▶ Task prompt:
From the listing below, extract each line containing the string "count".
(Beginning of Data)
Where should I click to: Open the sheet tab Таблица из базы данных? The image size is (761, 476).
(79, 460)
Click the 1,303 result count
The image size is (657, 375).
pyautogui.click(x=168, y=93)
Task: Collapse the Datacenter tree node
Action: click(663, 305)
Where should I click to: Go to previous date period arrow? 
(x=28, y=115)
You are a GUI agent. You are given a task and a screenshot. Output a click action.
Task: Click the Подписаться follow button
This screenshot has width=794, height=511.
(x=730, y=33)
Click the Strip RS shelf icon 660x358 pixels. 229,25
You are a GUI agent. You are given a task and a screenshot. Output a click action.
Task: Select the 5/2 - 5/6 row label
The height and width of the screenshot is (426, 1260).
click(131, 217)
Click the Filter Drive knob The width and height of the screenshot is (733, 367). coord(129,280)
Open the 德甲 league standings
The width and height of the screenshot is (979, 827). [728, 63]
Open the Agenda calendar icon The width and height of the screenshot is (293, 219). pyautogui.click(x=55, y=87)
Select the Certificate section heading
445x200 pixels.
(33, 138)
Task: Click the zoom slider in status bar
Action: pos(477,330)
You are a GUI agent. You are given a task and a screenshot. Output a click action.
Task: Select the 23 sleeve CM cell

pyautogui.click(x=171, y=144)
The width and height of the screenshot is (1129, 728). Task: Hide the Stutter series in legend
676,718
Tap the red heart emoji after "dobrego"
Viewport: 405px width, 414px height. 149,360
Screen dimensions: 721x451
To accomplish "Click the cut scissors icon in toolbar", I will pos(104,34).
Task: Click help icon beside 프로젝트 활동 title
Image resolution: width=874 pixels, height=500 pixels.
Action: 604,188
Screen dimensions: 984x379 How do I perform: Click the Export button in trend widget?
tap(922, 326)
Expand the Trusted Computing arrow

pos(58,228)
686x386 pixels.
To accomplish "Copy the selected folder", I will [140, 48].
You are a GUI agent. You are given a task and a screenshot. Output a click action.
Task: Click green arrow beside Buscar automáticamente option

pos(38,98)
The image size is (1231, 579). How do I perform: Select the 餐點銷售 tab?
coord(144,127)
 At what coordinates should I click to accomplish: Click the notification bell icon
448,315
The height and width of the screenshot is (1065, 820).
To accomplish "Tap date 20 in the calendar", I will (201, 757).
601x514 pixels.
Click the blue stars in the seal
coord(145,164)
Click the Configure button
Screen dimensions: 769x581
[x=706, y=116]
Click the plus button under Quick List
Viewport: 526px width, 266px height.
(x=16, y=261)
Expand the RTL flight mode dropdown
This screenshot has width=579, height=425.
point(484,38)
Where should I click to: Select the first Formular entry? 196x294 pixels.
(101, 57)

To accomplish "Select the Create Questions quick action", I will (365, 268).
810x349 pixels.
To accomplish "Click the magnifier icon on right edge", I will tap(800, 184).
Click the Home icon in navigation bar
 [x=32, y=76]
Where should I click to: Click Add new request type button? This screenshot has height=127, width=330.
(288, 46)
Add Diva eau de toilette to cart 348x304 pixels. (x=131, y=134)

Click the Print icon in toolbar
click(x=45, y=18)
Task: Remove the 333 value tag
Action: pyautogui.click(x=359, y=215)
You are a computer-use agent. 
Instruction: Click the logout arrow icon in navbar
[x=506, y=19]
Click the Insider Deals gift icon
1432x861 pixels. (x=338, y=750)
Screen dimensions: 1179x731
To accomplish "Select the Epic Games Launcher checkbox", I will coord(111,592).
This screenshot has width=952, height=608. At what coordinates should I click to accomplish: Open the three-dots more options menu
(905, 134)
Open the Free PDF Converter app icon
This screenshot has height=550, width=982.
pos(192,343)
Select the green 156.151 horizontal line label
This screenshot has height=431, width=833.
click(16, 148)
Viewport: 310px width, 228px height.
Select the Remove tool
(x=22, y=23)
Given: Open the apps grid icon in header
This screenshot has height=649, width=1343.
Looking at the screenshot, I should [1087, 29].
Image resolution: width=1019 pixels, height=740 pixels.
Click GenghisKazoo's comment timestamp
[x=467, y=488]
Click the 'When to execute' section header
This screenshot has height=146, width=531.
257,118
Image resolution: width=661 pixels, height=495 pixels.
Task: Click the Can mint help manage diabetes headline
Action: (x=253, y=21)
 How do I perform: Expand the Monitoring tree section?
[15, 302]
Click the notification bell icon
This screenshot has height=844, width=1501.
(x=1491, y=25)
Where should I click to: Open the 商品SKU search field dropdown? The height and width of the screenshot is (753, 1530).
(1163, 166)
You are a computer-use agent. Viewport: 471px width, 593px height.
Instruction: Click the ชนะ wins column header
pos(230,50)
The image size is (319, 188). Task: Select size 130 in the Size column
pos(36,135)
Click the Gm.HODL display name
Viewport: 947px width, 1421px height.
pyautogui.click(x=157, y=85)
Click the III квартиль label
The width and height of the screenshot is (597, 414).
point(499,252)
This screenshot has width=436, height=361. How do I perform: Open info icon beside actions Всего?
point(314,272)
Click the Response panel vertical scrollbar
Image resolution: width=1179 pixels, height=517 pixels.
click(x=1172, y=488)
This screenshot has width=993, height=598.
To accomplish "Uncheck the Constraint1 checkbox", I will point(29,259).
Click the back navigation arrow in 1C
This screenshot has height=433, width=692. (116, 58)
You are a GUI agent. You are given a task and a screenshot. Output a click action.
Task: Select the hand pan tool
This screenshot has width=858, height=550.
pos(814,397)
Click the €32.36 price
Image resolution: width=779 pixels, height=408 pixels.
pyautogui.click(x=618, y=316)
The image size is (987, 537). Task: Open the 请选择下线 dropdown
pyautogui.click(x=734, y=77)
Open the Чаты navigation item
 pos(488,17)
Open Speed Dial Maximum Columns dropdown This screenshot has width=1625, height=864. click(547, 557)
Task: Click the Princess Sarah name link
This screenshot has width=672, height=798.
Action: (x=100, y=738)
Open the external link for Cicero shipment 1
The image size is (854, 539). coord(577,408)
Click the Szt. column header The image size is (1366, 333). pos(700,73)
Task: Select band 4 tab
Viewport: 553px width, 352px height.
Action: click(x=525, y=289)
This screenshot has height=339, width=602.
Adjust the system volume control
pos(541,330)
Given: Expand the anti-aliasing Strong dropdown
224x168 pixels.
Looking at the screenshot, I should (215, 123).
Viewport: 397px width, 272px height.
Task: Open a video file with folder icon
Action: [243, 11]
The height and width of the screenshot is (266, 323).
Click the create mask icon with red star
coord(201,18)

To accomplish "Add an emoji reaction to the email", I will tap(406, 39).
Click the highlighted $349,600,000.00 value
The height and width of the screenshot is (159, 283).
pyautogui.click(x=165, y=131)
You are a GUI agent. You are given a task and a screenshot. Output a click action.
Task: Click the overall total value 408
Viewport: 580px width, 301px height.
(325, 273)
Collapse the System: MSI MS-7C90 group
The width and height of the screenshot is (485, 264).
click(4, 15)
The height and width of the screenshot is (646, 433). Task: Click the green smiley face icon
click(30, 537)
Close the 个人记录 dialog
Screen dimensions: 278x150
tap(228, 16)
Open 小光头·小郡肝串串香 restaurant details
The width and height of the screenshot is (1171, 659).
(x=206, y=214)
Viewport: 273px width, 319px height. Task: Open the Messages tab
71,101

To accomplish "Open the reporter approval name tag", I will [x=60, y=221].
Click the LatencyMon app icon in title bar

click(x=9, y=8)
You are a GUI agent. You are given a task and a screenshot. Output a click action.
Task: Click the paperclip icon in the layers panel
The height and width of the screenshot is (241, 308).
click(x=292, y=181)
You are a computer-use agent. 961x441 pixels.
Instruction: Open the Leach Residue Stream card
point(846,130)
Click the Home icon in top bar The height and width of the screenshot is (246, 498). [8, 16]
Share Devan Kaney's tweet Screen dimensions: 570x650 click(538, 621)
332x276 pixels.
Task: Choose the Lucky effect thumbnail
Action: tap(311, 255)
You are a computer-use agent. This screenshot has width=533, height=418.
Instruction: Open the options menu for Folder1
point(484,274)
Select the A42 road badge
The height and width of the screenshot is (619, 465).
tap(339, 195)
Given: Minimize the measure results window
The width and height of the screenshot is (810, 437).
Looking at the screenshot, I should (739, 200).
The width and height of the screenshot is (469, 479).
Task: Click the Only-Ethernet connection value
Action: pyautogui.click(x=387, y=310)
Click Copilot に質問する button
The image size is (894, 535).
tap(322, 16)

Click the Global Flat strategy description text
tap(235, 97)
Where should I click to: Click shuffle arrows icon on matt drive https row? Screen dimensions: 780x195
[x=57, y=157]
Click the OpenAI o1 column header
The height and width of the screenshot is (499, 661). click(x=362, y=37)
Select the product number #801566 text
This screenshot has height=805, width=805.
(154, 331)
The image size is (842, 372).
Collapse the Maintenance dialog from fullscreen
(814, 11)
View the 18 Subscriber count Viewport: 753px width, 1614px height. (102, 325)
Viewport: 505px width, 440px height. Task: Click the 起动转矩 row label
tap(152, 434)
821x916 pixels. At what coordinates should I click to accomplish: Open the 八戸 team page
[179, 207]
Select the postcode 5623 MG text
(End of Data)
▶ Written reply:
Click the 1,303 result count
View the 18 Subscriber count Viewport: 753px width, 1614px height. (102, 325)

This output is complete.